What, one might ask, is going on here? Why are these moderately but genuinely famous people all so badly got up? At the bottom of invitations in an earlier day, a note sometimes appeared, Dress: Casual, which meant not formal. Might the invitations to Tom Stoppard’s party have read, Dress: Slovenly, which in this case seems to have meant out of the dirty-laundry bag? In the days of the Hollywood studios no actor or actress would be permitted in public in other than elegant or glamorous attire. Presumably no one wishes the return of the tyrannical reign of the studios. Yet need the pendulum have swung so far to the other side?

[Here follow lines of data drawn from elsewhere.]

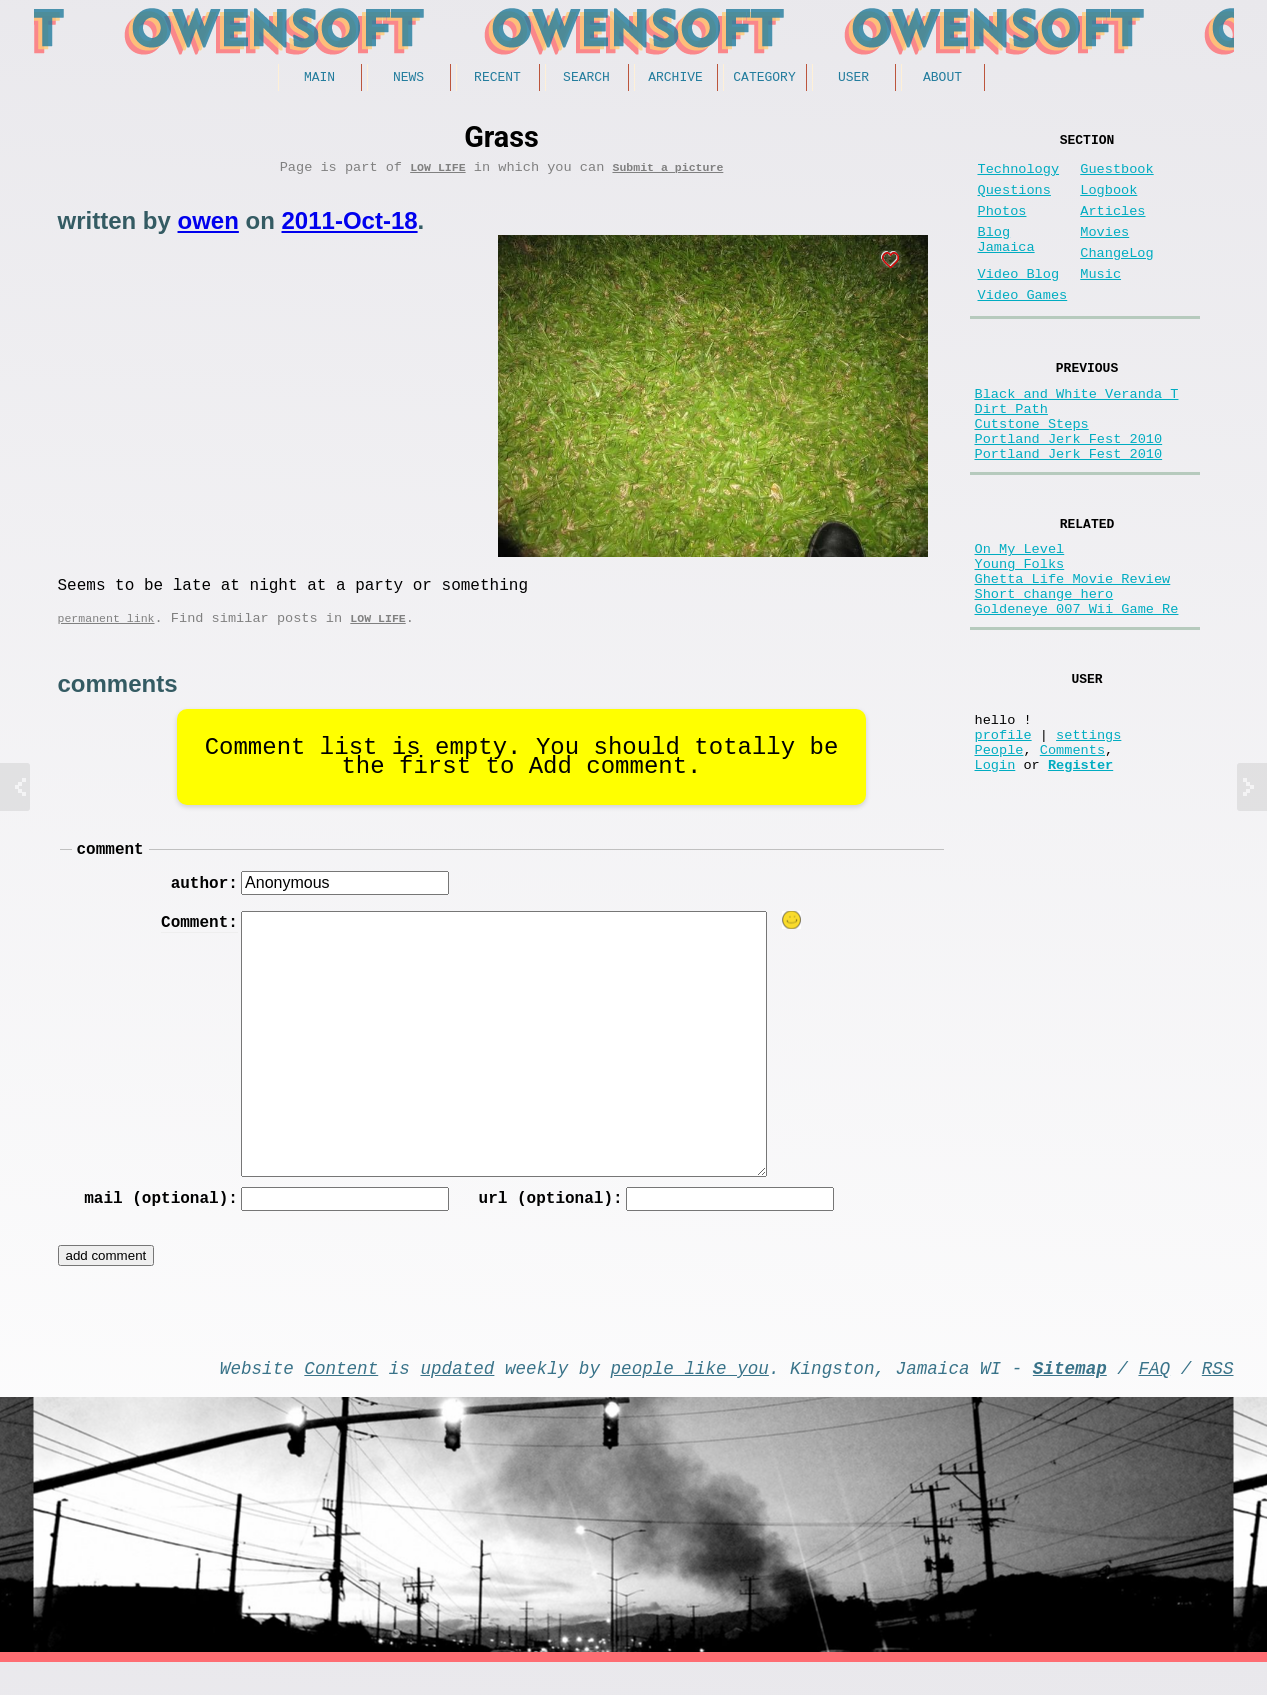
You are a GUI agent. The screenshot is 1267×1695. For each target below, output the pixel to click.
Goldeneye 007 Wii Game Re (1077, 687)
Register (1080, 866)
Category (764, 79)
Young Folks (1020, 630)
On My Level (1020, 611)
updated (458, 1396)
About (942, 79)
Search (586, 79)
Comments (1072, 847)
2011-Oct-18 (350, 227)
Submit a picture (667, 173)
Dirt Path (1011, 452)
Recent (497, 79)
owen (208, 227)
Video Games (1023, 327)
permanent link (106, 632)
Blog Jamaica (1006, 262)
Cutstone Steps (1032, 471)
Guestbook (1116, 177)
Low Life (437, 173)
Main (319, 79)
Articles (1112, 227)
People (999, 847)
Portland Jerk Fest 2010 (1069, 490)
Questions (1014, 202)
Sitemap (1070, 1396)
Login (995, 866)
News (408, 79)
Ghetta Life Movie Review (1073, 649)
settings (1088, 828)
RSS (1218, 1396)
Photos (1002, 227)
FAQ (1154, 1396)
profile (1003, 828)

The general populace once followed, or at least attempted to follow, the movie stars of the day in the matter of dress. No man could bring off the sartorial suavity of Cary Grant or Fred Astaire, or woman the refined elegance of wardrobe of Deborah Kerr or Audrey Hepburn, but these and other actors did provide models of sorts. Now, if the crowd at Tom Stoppard’s party is any example, actors are imitating the population in its general schlepperosity.

When did this schlepperosity set in? Some people blame it on California, the home of the open-collared shirt for men, Betty Grable shorts for women. Others lay the blame on the tumultuous years of the 1960s, when student protest brought on the militantly unkempt look. (When I began teaching at a university in the early 1970s, I had the choice of doing so in tie and jacket or T-shirt and jeans; I went for the former, in the hope of convincing my students that should my teaching not work out, I might be able to get a job selling shoes.) In the business world, casual Friday became casual everyday, and successful CEOs took to being photographed for the business pages of the New York Times and Wall Street Journal—just regular guys, earning serious seven-figure salaries—tieless. Today men and women in their 50s, 60s, 70s walk about in crowded urban areas in outfits most of our parents wouldn’t have worn to take out the garbage.

The baseball cap, the cargo shorts, the gym shoes, the inevitable jeans—such, for men, is the uniform of the day. Many women wear it, too, should the mood strike them. Along with being close to androgynous, this outfit is certainly ageless. Achieving agelessness is one of the leading desiderata of the day. Sitting in a favorite restaurant recently, at an interval of 10 or so minutes, I saw two men with gray ponytails go by on walkers. Tom Wolfe, I believe it was, said that contemporary Americans seem to be going from juvenility directly to senility, with no stops in between; their wardrobes are helping to get them there.

Capitalism, never caught napping, has long been producing expensive shabby-chic wear. One can acquire Prada pre-washed jeans for a mere $365 (pre-torn jeans may cost more), an Yves Saint Laurent workshirt for $900, fatigue jackets for upwards of $1,000.

Clothes once expressed personality; they could be cosmopolitan, garish, serious, puritanical, witty even. The effect of shabby chic, with its eschewing of style and letting-down of adult standards that it brings with it, is to divest the world of the pleasures of clothes. Under shabby chic, they are covering merely. Clothes make the man and woman, haberdashers and designers once held, which of course clothes don’t. But they do make, or at least once did, life richer, more charming. The reign of shabby chic is soon enough likely to put an end to that.